## [Directions]
Quote the passage of the Greyhawk campaign update between "A Quick Campaign" and "The Zjelwyin Fall.", inclusive.

## [Document extract]
§

27 July 2023

A Quick Campaign Update - Haruspications in Hardby

Today marks Gary Gygax Day,  and what better way to honor Gary and the game he and Dave Arneson, Rob Kuntz, Lenard Lakofka, and so many others created and shaped, than to play AD&D. 

Without further ado, here are events from one of the current Greyhawk campaigns I DM:

The PCs in our online, twice-per-month Castle Greyhawk campaign (AD&D 1e, currently set in the summer of 576 CY) have been delving a bit into the meaning of the Prophecy of the Six and the Twelve, which they recovered last summer (in real life) from the Astral fastness of The Zjelwyin Fall.  

In order to try to mitigate the infernal (divine?) attentions of Nerull and to mitigate a perhaps-baleful curse that might be afflicting one or more of the PCs after they inadvertently invoked divine (infernal?) intervention while looting a hidden temple to The Reaper in Castle Greyhawk, at the recommendations of the local clergy of Celestian, the PCs journeyed south to Hardby, to seek the guidance of Wee Jas.  (After all, she too is a god of death).

§

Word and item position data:
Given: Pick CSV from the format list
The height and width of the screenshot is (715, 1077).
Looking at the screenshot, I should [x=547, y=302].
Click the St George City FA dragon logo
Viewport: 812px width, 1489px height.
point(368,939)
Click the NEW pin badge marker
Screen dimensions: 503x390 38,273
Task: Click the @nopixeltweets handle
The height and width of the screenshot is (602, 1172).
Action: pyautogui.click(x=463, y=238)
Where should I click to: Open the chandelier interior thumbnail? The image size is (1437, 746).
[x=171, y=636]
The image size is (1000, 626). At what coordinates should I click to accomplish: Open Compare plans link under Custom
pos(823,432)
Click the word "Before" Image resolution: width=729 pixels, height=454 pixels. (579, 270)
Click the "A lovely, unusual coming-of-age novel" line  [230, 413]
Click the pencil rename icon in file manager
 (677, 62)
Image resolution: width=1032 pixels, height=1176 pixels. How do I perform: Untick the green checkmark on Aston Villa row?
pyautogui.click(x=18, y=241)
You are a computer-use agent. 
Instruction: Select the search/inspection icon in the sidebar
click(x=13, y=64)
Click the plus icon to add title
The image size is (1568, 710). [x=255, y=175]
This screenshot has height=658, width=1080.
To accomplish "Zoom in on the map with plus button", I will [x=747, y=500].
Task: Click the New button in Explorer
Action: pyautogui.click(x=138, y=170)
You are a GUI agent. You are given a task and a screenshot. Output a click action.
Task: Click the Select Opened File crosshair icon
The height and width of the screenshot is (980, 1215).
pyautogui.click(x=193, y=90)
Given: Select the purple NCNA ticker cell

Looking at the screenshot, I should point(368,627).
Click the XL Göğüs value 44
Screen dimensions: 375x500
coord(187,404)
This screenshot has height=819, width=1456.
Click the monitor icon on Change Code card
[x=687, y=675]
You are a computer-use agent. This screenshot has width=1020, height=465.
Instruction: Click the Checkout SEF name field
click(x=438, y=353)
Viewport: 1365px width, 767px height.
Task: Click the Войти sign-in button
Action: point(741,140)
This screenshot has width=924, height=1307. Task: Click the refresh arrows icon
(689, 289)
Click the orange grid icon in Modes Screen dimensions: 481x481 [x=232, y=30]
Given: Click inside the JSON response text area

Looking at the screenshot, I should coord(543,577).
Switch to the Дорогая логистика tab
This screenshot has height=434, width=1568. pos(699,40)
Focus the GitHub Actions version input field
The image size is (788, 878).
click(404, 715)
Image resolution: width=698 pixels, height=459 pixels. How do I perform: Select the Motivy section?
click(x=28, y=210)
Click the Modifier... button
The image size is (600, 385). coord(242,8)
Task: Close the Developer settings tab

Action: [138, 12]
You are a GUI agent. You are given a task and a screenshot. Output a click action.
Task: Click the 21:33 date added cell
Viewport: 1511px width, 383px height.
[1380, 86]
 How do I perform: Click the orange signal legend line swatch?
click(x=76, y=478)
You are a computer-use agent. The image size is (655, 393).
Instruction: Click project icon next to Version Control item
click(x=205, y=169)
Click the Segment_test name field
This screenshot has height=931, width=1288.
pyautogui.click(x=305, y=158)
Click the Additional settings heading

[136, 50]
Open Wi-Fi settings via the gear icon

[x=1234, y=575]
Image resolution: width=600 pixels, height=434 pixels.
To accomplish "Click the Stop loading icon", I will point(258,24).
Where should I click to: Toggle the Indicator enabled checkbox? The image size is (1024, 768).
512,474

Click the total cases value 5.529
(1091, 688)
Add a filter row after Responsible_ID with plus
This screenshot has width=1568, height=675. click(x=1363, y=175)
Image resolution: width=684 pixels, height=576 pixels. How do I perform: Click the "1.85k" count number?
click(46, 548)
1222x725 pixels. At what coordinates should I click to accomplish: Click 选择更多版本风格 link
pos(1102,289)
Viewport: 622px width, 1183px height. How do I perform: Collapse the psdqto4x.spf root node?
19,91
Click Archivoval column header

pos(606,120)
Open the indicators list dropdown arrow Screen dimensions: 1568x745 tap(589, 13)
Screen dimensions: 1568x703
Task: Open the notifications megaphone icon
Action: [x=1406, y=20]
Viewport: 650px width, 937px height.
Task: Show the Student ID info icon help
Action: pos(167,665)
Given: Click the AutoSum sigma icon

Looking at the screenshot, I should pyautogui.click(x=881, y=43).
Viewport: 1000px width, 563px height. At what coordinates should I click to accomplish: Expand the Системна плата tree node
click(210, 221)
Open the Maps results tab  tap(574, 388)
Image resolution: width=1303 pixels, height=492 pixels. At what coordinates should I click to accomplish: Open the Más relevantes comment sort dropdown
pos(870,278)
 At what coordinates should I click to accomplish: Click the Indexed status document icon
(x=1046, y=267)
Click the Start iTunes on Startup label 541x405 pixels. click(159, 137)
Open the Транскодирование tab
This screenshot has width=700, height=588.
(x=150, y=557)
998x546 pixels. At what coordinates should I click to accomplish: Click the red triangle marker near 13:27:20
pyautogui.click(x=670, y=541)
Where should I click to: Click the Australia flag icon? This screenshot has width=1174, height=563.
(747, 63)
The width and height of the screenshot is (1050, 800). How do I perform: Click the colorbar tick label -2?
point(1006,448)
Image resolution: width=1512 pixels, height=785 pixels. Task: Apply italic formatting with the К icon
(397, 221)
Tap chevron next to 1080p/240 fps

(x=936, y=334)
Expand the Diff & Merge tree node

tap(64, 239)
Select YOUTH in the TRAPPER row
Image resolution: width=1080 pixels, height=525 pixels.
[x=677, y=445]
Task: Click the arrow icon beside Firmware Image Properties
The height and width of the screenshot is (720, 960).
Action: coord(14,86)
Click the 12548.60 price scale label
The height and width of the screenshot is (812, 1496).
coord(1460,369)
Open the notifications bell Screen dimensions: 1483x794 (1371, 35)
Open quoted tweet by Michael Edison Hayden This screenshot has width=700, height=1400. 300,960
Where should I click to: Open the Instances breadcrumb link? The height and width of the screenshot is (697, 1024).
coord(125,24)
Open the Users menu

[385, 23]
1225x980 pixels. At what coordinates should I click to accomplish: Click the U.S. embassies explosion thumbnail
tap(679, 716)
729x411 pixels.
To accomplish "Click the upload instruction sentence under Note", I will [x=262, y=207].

§

## [Solution to this problem]
A Quick Campaign Update - Haruspications in Hardby

Today marks Gary Gygax Day,  and what better way to honor Gary and the game he and Dave Arneson, Rob Kuntz, Lenard Lakofka, and so many others created and shaped, than to play AD&D. 

Without further ado, here are events from one of the current Greyhawk campaigns I DM:

The PCs in our online, twice-per-month Castle Greyhawk campaign (AD&D 1e, currently set in the summer of 576 CY) have been delving a bit into the meaning of the Prophecy of the Six and the Twelve, which they recovered last summer (in real life) from the Astral fastness of The Zjelwyin Fall.